## [PROBLEM STATEMENT]
Reproduce exactly the lines from the one containing "The width and height of the screenshot is (1215, 980)." through the end of the entries, including both. Drop the pictures.

## [DATA FOR PROCESSING]
***

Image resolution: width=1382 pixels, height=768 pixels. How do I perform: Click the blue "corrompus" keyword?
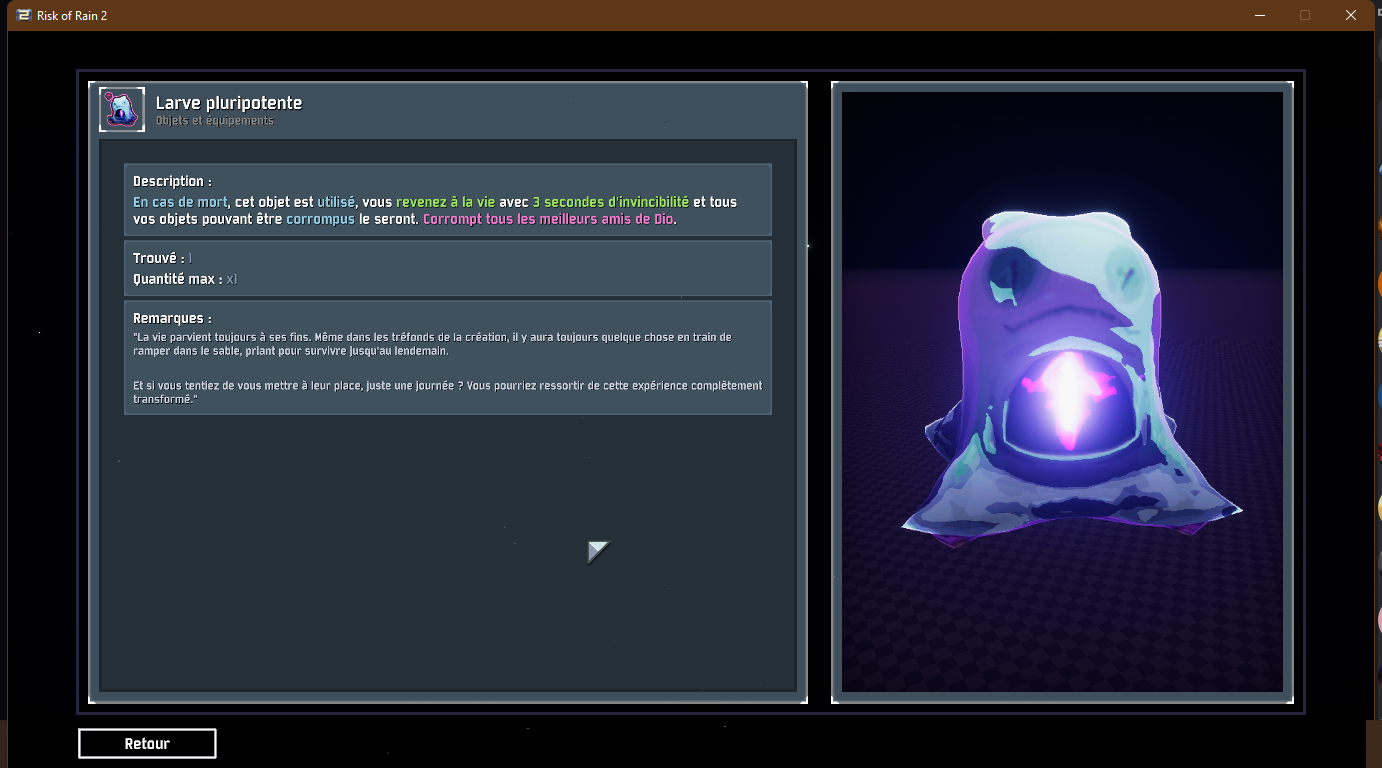pos(320,219)
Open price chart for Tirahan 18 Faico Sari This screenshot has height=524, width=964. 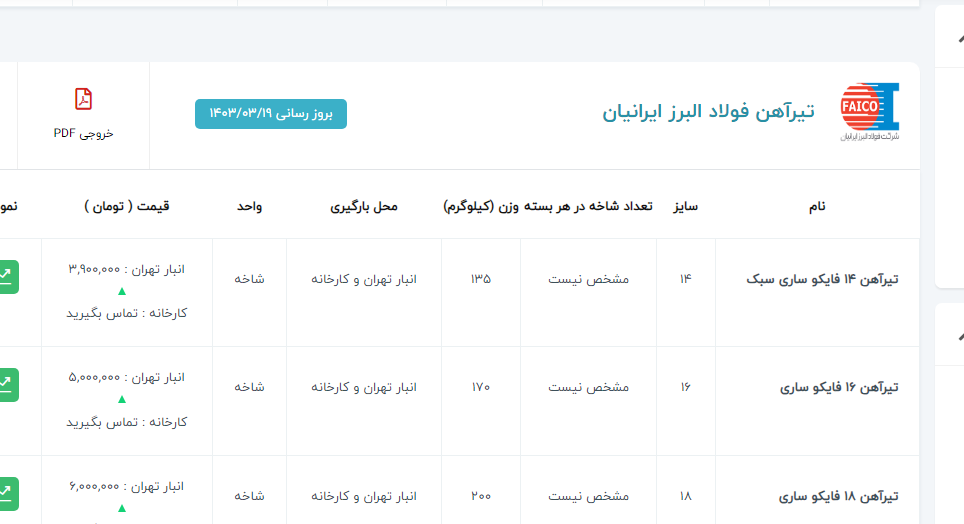[8, 493]
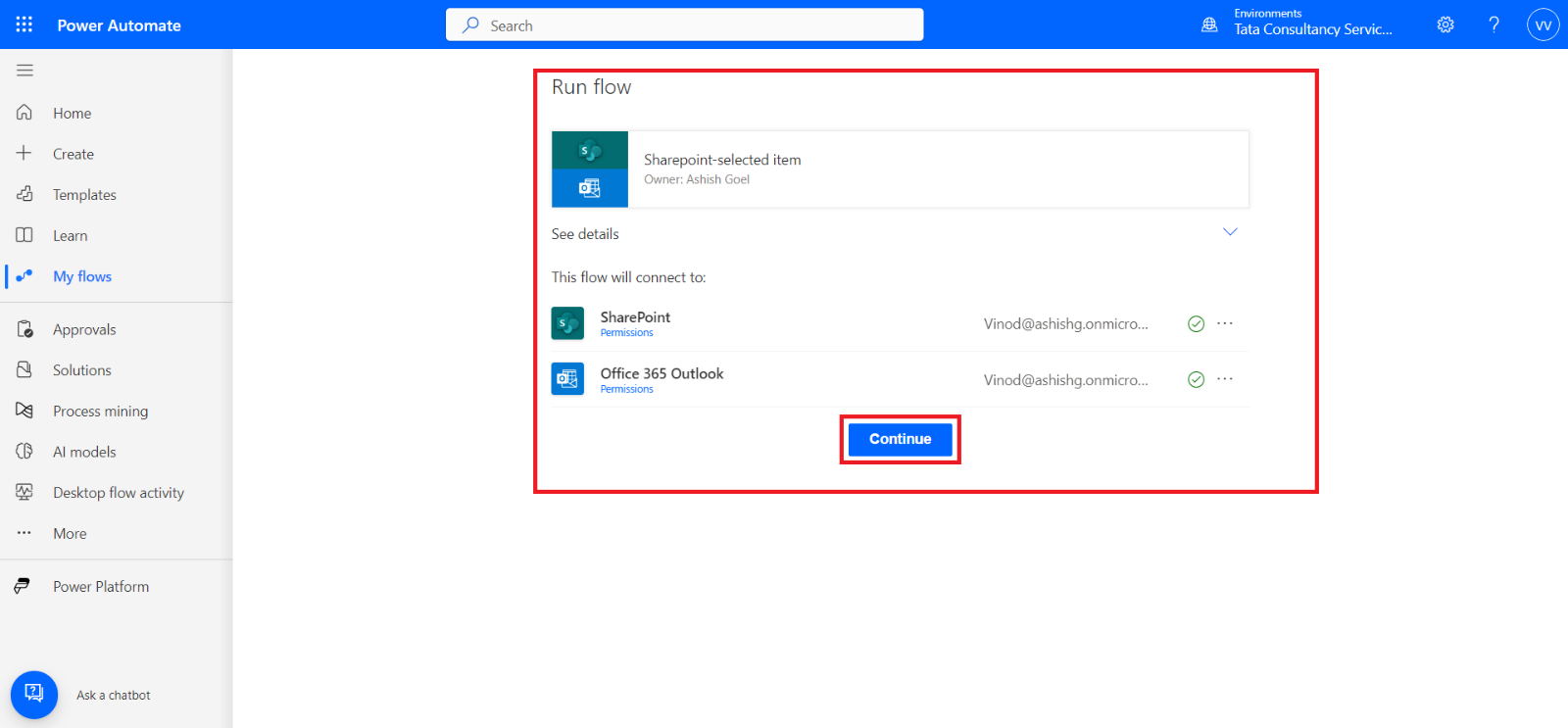The width and height of the screenshot is (1568, 728).
Task: Click the SharePoint connector icon
Action: [x=567, y=323]
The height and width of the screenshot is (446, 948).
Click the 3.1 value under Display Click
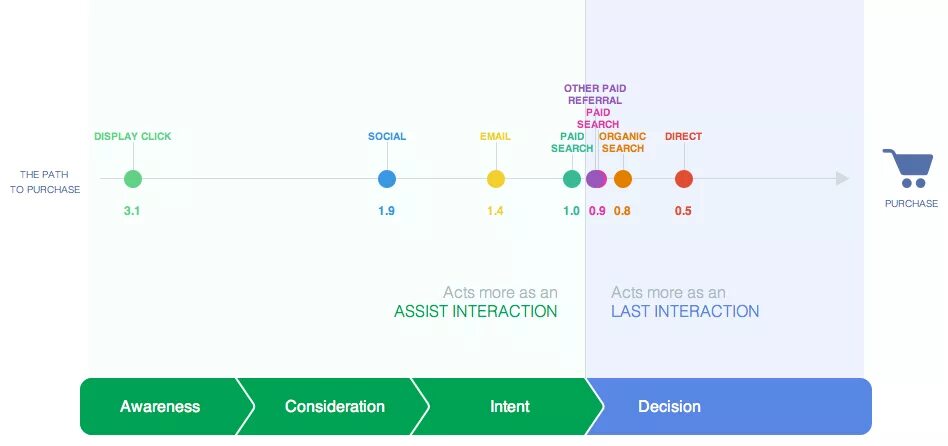131,210
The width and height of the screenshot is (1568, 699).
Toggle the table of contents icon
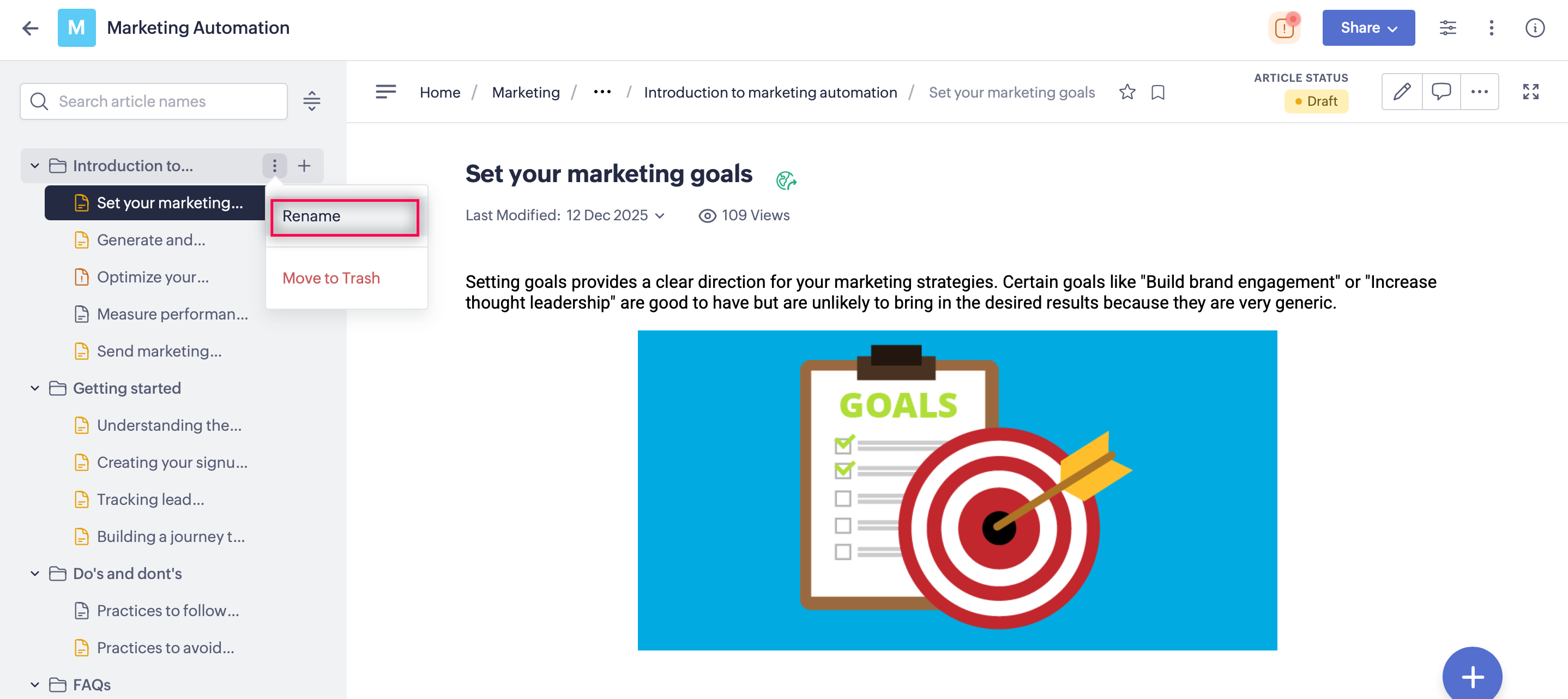click(385, 92)
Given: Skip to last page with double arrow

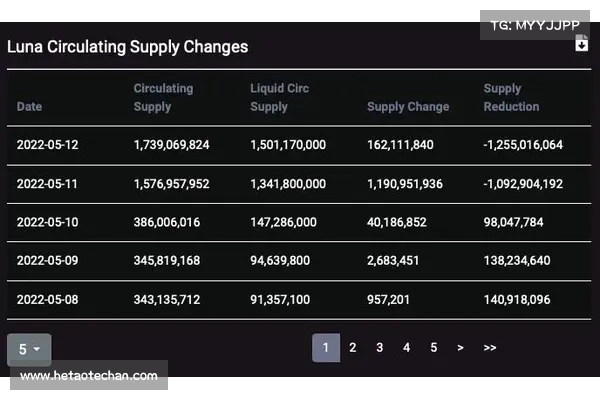Looking at the screenshot, I should [489, 348].
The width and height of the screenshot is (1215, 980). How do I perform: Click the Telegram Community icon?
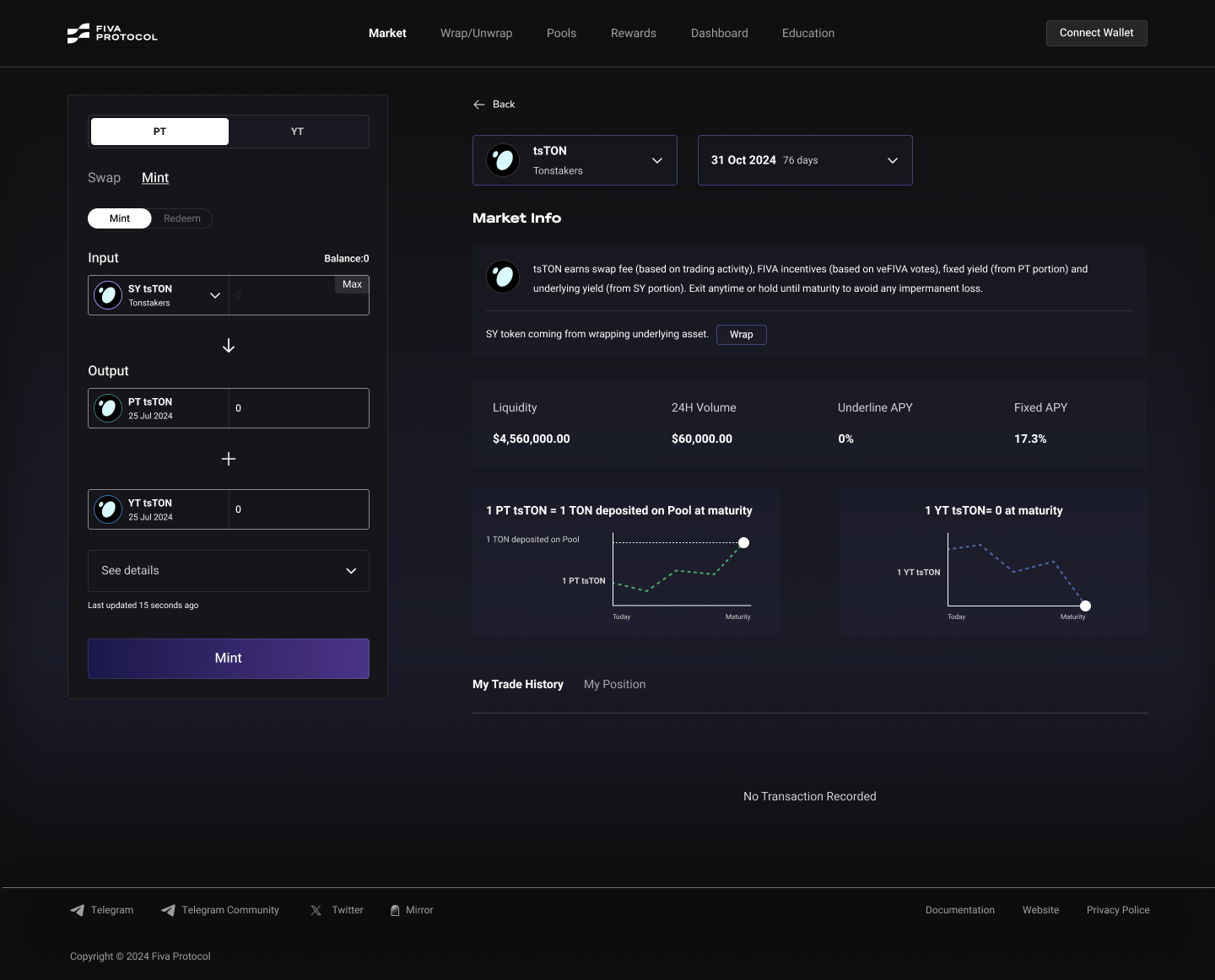tap(167, 910)
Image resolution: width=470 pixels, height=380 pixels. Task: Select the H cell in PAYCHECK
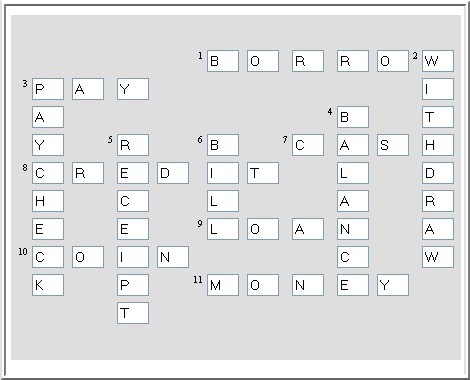[x=48, y=201]
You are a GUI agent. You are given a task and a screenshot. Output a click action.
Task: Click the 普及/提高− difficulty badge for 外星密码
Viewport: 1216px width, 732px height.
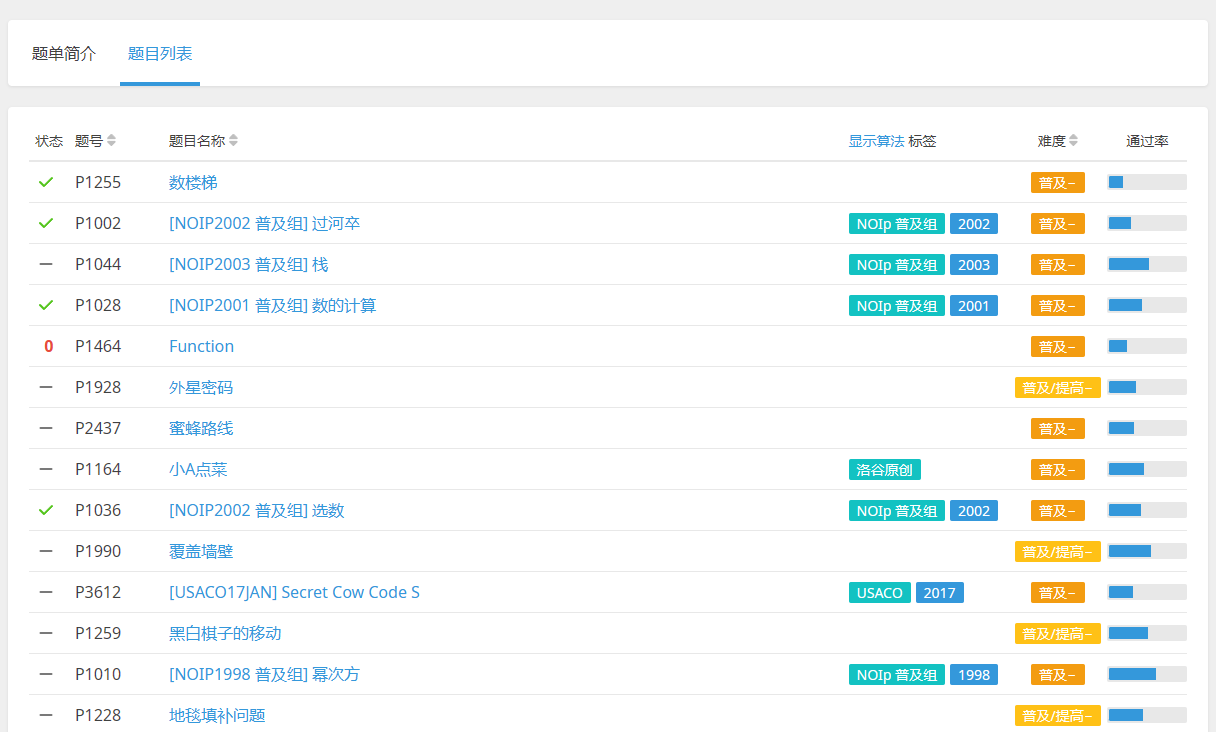1057,388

***

## [FINAL ANSWER]
The width and height of the screenshot is (1215, 980). How do I perform: Click the Telegram Community icon?
tap(167, 910)
Image resolution: width=470 pixels, height=380 pixels. Task: Select the H cell in PAYCHECK
[x=48, y=201]
You are a GUI agent. You are given a task and a screenshot. Output a click action.
Task: Click the 普及/提高− difficulty badge for 外星密码
Viewport: 1216px width, 732px height.
1057,388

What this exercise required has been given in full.